En la segunda parte del ensayo, la argumentación de Ortega hace un giro a partir de la siguiente frase: “hoy no hay hombres en España” (70). Particularismo y acción directa no son las causas profundas de la desintegración española; son las consecuencias actuales de una “enfermedad gravísima del cuerpo español” (111): su “aristofobia” (92). Este mal generalizado es la masificación. Para Ortega, una sociedad “sana” es aquella que se rige por la ley de “ejemplaridad/docilidad”: ejemplaridad de las élites, imbuidas de representatividad política, y docilidad de las mayorías, respetuosas de una jerarquía natural y necesaria.
Una sociedad que se aparte de este imperativo, que Ortega describe como biológico (79), es una sociedad enferma que se autocondena a la disolución.

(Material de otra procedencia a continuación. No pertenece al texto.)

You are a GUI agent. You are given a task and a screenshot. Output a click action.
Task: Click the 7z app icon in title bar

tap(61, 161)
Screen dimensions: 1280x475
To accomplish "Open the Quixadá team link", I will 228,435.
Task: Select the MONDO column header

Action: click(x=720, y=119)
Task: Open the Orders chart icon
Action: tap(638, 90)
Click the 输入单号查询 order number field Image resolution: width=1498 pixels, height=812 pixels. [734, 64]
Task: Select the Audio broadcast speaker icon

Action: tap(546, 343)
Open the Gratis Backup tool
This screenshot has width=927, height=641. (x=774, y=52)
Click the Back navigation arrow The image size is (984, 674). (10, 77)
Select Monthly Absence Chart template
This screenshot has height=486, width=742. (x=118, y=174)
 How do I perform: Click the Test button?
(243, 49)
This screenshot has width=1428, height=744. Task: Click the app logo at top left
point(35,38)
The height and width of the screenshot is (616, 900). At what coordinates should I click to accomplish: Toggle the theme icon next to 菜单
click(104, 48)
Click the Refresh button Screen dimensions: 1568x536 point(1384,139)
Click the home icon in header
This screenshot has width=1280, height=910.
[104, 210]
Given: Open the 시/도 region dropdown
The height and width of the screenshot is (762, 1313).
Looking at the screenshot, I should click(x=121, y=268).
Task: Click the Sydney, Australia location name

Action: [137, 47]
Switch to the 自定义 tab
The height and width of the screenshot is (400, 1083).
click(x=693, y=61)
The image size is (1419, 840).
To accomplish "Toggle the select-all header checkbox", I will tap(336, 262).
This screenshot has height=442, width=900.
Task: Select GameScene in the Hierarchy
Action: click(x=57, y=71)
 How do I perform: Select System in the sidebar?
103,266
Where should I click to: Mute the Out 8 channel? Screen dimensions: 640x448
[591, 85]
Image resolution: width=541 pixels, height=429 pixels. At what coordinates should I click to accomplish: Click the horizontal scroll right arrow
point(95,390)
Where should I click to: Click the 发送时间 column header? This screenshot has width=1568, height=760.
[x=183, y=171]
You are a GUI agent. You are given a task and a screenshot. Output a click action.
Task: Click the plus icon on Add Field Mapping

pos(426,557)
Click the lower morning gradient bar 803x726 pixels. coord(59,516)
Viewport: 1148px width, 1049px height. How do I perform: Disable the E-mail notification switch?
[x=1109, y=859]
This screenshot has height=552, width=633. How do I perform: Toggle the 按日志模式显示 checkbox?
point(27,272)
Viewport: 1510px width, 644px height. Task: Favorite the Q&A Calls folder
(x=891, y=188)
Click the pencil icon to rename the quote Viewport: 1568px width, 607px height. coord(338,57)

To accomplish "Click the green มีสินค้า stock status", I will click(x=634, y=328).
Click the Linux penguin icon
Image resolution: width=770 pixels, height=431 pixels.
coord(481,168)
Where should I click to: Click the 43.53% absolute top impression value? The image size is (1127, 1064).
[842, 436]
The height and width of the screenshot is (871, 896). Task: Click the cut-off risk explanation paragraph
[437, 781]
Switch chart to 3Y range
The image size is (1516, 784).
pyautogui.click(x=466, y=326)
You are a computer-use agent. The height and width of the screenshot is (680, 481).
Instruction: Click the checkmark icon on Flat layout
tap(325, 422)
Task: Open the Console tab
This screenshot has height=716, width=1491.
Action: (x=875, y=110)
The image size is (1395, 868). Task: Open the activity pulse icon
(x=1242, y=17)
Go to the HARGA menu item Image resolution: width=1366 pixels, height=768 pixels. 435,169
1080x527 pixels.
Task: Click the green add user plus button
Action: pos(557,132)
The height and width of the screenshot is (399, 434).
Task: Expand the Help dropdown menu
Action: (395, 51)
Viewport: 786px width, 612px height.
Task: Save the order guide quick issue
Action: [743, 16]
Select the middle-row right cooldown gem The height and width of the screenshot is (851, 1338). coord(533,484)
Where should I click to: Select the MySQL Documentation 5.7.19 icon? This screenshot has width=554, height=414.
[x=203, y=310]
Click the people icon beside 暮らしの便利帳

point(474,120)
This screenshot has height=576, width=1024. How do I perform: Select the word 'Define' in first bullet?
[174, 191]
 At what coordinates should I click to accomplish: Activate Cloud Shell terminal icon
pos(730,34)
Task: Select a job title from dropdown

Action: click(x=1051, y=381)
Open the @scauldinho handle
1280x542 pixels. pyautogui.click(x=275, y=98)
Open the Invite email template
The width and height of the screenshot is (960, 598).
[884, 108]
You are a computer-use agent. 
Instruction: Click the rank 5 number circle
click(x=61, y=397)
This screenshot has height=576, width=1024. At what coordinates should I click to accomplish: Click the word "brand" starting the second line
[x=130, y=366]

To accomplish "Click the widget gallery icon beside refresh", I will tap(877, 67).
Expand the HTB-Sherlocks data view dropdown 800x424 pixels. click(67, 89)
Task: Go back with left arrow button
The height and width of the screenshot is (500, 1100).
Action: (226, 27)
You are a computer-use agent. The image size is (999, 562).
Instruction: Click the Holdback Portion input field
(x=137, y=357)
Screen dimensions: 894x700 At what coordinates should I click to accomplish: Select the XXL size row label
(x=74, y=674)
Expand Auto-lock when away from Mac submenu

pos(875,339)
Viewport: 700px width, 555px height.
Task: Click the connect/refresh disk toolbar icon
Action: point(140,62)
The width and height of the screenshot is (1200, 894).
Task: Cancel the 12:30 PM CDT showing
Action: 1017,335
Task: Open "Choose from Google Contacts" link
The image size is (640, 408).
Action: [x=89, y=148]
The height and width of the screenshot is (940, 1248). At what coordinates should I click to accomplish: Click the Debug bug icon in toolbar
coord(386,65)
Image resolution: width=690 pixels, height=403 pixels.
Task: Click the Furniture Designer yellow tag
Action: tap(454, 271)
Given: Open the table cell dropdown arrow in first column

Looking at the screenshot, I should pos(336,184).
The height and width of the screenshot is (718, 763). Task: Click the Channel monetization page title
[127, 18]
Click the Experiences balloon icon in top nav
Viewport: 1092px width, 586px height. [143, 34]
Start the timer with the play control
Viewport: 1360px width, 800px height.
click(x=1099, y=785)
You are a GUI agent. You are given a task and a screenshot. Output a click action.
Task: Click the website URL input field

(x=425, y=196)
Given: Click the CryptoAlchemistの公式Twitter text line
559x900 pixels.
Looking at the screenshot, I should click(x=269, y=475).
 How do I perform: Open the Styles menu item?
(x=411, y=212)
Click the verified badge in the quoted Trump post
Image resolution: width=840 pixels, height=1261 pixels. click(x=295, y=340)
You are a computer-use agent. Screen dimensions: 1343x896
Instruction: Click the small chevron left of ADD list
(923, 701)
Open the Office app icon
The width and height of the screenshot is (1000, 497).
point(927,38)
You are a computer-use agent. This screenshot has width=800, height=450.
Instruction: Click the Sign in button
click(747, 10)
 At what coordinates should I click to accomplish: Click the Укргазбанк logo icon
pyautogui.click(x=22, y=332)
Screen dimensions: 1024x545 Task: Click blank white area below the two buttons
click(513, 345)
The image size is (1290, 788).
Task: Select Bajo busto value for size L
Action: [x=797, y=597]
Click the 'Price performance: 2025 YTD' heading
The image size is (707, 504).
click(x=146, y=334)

Históricamente, el pueblo español ha sufrido desde su génesis una “perversión de sus afectos” que lo lleva a odiar y aniquilar a una ya de por sí escasa “minoría selecta”, negándole su derecho a mandar (89). La categoría de “minoría”, aclara Ortega, no es social ni histórica, sino que está basada en una superioridad innata que no necesita demostración. La raíz de esta “perversión” nacional está en el periodo medieval español, caracterizado por la carencia de un sistema feudal como el que reinó en Francia. Específicamente, la perversión proviene de la debilidad y anquilosamiento de los visigodos (97). La ausencia de “señores” feudales capaces de imponer su gobierno por la fuerza es el síntoma histórico de una “raza enferma”, desprovista de vitalidad cultural, la cual, en rigor, no ha sufrido una verdadera decadencia, porque sus graves defectos de constitución la han privado desde siempre de una auténtica existencia social. Incluso el Siglo de Oro es reinterpretado por Ortega como un espejismo: el “maravilloso salto predatorio” del imperialismo fue el paradójico resultado de una debilidad regional incapaz de contrarrestar la unificación nacional de la península.
El modo en que esta reinterpretación anti-democrática (83) del pasado español confluye con el diagnóstico político de la realidad nacional actual no está explicado explícitamente en el ensayo: el lector es el llamado a vincular las dos secciones para concluir que la causa principal por la cual el particularismo avanza en España es la falta de una clase política fuerte que posea la suficiente legitimidad como para articular los diferentes espacios regionales y sectores sociales que componen la península dentro de un nuevo proyecto nacional. Aunque Ortega tampoco lo afirma con claridad en su ensayo, esta nueva misión nacional parece consistir en una especie de “imperialismo espiritual” como el que reclamaba Ganivet: “la unificación espiritual de los pueblos de habla española” (75).